**** INPUT RECORDS ****

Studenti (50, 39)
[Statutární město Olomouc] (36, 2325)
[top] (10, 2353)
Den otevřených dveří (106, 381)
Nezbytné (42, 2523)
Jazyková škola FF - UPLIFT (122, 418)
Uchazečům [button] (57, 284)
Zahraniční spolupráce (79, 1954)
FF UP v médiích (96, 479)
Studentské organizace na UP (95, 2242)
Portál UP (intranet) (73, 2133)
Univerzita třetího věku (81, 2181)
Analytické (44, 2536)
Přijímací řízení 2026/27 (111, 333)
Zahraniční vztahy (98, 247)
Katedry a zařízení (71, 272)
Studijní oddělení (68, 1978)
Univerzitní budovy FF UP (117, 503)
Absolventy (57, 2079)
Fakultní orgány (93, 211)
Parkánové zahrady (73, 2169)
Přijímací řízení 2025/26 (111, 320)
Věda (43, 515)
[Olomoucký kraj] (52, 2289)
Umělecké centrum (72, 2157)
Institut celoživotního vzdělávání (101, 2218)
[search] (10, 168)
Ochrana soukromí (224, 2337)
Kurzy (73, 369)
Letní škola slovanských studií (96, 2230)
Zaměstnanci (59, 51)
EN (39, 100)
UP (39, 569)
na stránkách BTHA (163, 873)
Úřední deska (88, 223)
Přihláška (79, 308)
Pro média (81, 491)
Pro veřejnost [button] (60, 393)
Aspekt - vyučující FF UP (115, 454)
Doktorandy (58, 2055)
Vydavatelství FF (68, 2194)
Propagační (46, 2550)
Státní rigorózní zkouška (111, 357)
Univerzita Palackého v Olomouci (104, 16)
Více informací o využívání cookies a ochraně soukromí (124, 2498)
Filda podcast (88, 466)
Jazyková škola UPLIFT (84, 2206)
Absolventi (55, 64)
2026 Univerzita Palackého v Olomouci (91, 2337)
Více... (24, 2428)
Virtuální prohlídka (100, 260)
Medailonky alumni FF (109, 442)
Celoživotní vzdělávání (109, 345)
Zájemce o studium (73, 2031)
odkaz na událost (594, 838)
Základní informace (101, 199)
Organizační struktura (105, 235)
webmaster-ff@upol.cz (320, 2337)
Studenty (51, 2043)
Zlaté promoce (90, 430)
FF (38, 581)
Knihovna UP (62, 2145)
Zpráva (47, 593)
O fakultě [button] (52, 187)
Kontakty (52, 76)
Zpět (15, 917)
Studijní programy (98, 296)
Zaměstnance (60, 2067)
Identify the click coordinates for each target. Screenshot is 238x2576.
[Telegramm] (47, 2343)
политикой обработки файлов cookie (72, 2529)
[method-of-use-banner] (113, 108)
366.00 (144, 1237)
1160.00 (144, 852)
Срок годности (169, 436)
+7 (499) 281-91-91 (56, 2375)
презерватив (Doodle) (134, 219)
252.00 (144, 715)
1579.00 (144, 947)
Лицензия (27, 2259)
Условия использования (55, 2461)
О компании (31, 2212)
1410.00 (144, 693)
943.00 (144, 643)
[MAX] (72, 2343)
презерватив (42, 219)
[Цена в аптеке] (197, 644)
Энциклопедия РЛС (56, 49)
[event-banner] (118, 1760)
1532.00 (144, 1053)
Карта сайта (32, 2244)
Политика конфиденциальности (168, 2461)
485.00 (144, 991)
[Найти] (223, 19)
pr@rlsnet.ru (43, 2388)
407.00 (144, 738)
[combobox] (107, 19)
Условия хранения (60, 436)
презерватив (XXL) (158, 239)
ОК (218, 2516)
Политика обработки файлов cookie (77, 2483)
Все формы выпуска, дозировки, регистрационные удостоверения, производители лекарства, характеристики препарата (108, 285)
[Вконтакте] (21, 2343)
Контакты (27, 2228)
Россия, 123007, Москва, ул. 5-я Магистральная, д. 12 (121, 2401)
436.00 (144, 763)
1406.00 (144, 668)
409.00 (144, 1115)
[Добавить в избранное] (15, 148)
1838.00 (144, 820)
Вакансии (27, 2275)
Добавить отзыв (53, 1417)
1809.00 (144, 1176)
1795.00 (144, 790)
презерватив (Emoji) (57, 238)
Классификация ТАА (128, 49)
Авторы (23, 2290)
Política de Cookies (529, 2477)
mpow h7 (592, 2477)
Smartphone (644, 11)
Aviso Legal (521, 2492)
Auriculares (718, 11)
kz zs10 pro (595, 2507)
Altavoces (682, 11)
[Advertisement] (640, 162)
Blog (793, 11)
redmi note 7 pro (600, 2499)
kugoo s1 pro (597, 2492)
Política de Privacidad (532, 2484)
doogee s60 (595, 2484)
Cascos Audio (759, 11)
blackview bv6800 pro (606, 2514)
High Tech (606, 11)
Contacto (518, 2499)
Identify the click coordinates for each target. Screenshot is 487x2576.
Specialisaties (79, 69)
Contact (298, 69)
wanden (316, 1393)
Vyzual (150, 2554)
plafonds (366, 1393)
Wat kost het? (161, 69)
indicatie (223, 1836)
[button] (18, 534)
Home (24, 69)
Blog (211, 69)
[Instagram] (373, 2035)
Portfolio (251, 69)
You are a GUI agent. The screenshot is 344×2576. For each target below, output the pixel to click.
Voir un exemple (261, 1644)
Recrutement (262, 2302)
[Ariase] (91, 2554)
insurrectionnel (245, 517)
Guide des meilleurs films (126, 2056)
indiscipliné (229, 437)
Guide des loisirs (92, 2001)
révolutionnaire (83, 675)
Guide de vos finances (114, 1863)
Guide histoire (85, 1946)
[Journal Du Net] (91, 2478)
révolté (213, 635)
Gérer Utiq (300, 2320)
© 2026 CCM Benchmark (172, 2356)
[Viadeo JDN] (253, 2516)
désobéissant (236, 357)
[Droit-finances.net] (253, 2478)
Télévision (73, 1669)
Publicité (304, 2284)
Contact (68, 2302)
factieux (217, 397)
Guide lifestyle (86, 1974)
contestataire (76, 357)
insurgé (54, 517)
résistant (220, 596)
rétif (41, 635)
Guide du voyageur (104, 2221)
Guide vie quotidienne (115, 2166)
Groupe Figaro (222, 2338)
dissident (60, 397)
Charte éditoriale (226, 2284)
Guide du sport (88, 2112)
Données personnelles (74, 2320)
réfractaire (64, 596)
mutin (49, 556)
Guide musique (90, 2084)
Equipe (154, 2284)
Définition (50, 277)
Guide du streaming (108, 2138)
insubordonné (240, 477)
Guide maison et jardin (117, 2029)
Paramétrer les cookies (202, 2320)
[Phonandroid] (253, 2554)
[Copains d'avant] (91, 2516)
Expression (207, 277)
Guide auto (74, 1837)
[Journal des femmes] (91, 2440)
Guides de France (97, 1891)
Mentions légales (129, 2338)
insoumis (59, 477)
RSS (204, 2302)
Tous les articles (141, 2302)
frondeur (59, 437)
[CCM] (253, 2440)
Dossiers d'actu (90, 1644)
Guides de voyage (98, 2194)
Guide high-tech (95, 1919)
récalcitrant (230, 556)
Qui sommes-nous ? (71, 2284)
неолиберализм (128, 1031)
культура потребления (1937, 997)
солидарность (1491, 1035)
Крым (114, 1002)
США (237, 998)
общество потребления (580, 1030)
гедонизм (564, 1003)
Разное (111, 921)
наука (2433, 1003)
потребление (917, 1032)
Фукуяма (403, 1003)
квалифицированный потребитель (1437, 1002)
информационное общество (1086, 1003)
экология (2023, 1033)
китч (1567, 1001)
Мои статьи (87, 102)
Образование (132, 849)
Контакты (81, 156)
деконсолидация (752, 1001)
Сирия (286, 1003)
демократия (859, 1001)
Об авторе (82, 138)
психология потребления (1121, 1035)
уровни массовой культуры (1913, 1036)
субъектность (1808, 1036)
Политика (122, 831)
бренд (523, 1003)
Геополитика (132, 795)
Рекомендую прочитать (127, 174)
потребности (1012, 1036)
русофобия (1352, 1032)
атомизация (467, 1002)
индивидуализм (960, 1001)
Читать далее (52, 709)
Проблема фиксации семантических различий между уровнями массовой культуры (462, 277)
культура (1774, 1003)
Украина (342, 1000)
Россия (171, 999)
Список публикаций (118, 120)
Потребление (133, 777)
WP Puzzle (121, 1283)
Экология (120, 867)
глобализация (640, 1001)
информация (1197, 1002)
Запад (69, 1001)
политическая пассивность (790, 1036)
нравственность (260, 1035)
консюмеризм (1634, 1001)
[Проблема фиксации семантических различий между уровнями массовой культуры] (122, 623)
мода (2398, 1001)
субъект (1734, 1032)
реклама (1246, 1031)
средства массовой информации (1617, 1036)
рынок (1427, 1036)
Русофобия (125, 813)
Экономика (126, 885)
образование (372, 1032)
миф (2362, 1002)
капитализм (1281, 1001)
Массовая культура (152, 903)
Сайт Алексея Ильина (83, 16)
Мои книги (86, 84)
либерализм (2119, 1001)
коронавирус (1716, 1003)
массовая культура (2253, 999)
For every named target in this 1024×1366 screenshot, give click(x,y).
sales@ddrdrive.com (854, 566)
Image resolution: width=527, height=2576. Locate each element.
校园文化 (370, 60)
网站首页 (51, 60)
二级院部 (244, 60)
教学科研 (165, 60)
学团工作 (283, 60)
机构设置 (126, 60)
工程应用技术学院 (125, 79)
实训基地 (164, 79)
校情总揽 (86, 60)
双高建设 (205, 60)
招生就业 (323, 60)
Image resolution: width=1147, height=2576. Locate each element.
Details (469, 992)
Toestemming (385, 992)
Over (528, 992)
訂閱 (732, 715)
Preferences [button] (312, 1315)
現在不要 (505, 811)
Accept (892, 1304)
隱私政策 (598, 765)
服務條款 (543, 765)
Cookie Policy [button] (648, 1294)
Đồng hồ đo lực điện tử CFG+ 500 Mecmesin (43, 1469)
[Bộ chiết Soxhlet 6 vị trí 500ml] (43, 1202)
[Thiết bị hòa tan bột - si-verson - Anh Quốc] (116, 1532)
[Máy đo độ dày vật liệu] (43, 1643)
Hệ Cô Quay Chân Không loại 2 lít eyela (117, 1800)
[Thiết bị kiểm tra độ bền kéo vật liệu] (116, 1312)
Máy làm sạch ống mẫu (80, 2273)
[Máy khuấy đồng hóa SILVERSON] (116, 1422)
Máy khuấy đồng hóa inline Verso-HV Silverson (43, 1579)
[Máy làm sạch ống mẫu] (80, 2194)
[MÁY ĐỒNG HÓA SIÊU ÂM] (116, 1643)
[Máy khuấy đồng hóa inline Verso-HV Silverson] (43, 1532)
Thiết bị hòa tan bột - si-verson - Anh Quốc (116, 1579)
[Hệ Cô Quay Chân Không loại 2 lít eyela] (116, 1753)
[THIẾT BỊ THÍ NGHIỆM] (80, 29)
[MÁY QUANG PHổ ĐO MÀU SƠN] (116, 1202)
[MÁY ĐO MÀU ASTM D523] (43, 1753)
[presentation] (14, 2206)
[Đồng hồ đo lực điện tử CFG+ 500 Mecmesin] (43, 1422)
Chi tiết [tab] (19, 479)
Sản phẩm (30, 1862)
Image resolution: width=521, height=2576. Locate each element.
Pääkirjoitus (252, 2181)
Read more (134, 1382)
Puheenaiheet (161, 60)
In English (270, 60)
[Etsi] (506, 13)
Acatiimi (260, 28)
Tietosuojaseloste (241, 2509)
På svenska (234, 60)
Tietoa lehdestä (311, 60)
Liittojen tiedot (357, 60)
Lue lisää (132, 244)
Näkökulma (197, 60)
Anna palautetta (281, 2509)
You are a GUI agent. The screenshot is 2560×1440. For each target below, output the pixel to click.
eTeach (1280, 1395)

****

WHAT THIS TASK INVOLVES — Search the material for the word "soukromí". Each line where it is found must be copied.

ANSWER TO THE PROBLEM —
Ochrana soukromí (224, 2337)
Více informací o využívání cookies a ochraně soukromí (124, 2498)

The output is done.